どんな問いを立てるかで授業デザインは決まる“でもお伝えした通り、新テストでは、「正解は何か」を問う従来型の問いに加えて、「どうやって解を導くべきか」を尋ねる設問が登場します。
また、理解したことをきちんと覚えることの先に、これまで以上に大きな比重を置いた学びのデザインも必要になります。
これらを踏まえただけでも、丁寧に面倒を見てあげて既習内容の定着を促すことに、過大な時間とエネルギーを投じ続けるのでは様々なところに歪みが生じることが懸念されます。

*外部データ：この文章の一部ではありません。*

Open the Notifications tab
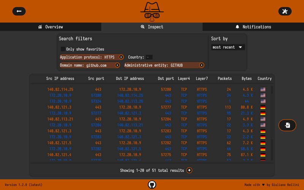The height and width of the screenshot is (190, 304). (x=253, y=27)
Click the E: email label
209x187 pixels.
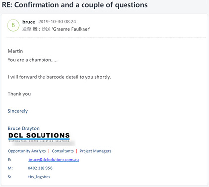click(x=9, y=160)
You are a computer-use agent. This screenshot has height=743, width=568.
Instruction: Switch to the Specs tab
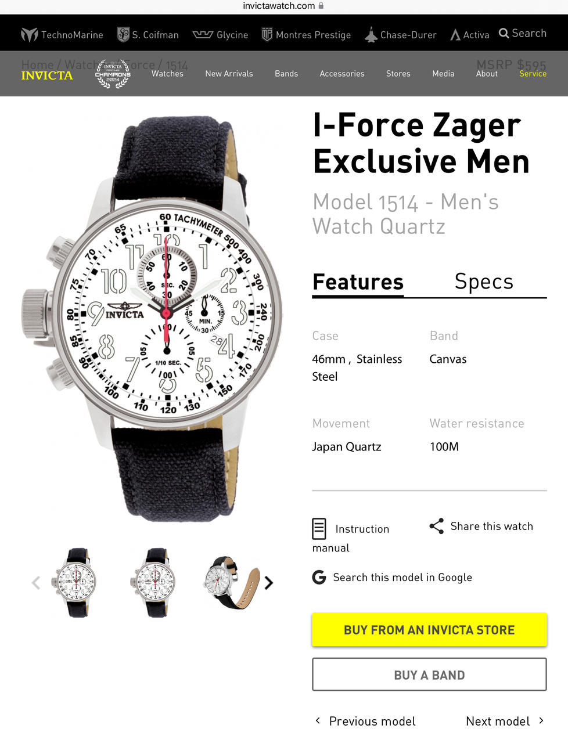coord(484,282)
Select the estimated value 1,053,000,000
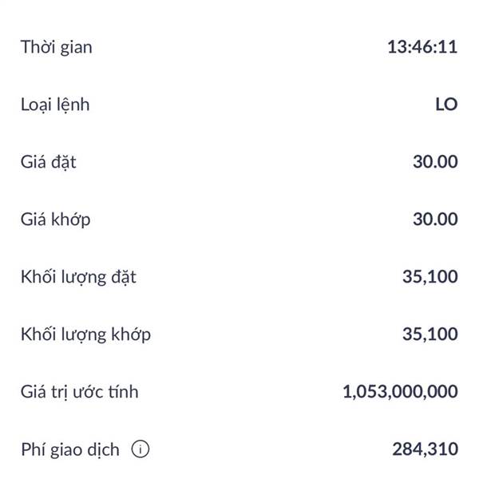Image resolution: width=479 pixels, height=479 pixels. click(400, 392)
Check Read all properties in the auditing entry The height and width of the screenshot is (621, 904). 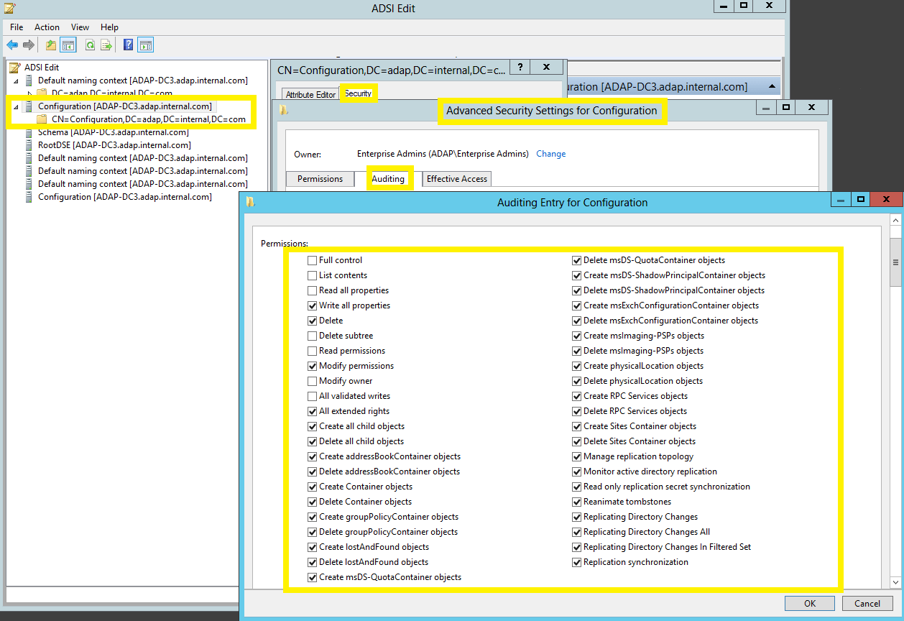313,290
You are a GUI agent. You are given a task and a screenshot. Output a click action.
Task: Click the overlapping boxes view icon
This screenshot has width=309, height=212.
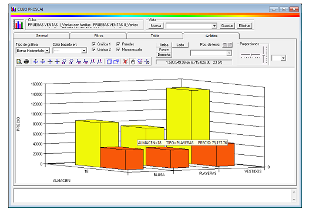pos(116,62)
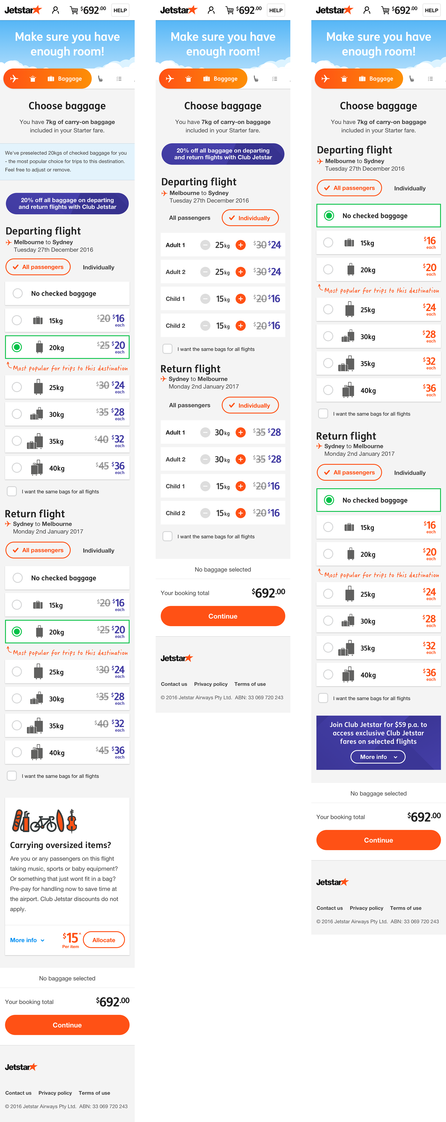Tick same bags checkbox under middle departing flight
Viewport: 446px width, 1122px height.
click(167, 349)
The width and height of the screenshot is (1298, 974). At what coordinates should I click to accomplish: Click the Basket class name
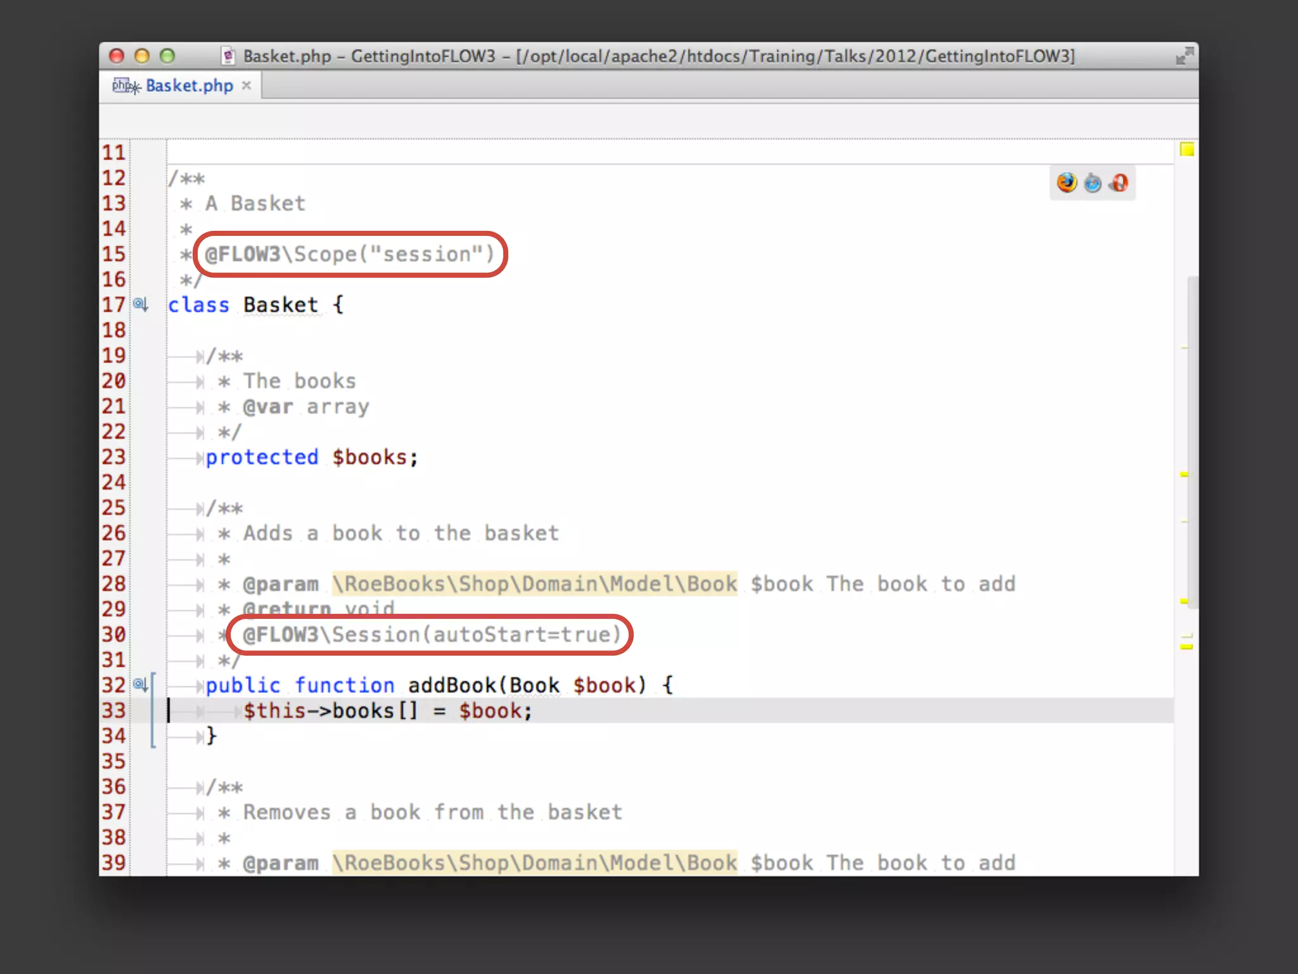point(280,305)
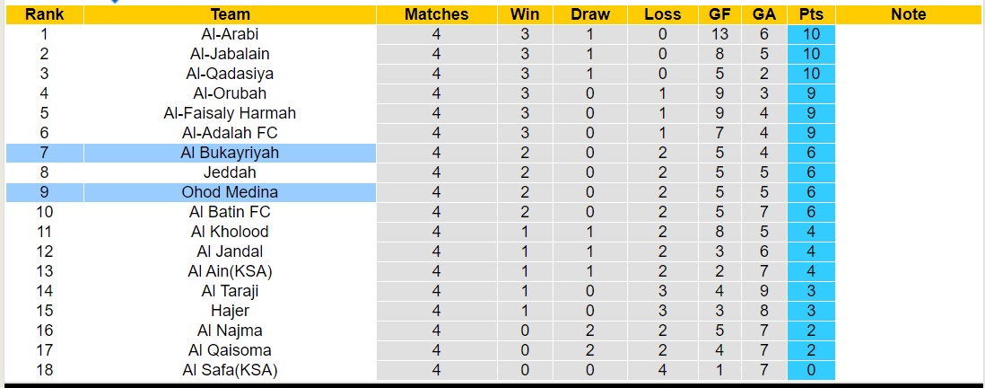985x388 pixels.
Task: Select the Pts column header
Action: pos(811,14)
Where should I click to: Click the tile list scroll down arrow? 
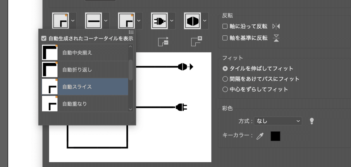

❏ 自校の生徒に合った方法を先生方の協働で創り上げる

繰り返しになりますが、「次の機会で同じ失敗を繰り返さないために、どうするべきか」を生徒自身にしっかり考えさせ、学習者としての行動そのものを改めさせていくことに注力すべきです。
こうしなさい、ああしなさいという指示を徹底するばかりでは、生徒が自らあり方や取り組み方を考える機会を奪ってしまいます。
具体的な指導にはいろいろな方法があると思いますが、先生方が協働でこの課題の解決に取り組む中、まずは、それぞれ最善と思う方法を実際の教室で試してみましょう。
ある程度の指導期間を経たのち、改善指導の成果を互いに比較してみれば、再テストややり直し補習のスパイラルから抜け出せた生徒がより多い方法を見つけ出すことができるはずです。
この場合に限らず、優良実践は、結果の違いの中に見つかるものです。
見出した効果的な方法を先生方の間で共有し、更なるブラッシュアップを図るのが、自校の生徒に最もマッチした指導法を確立するための最も確実で最短のルートだと思います。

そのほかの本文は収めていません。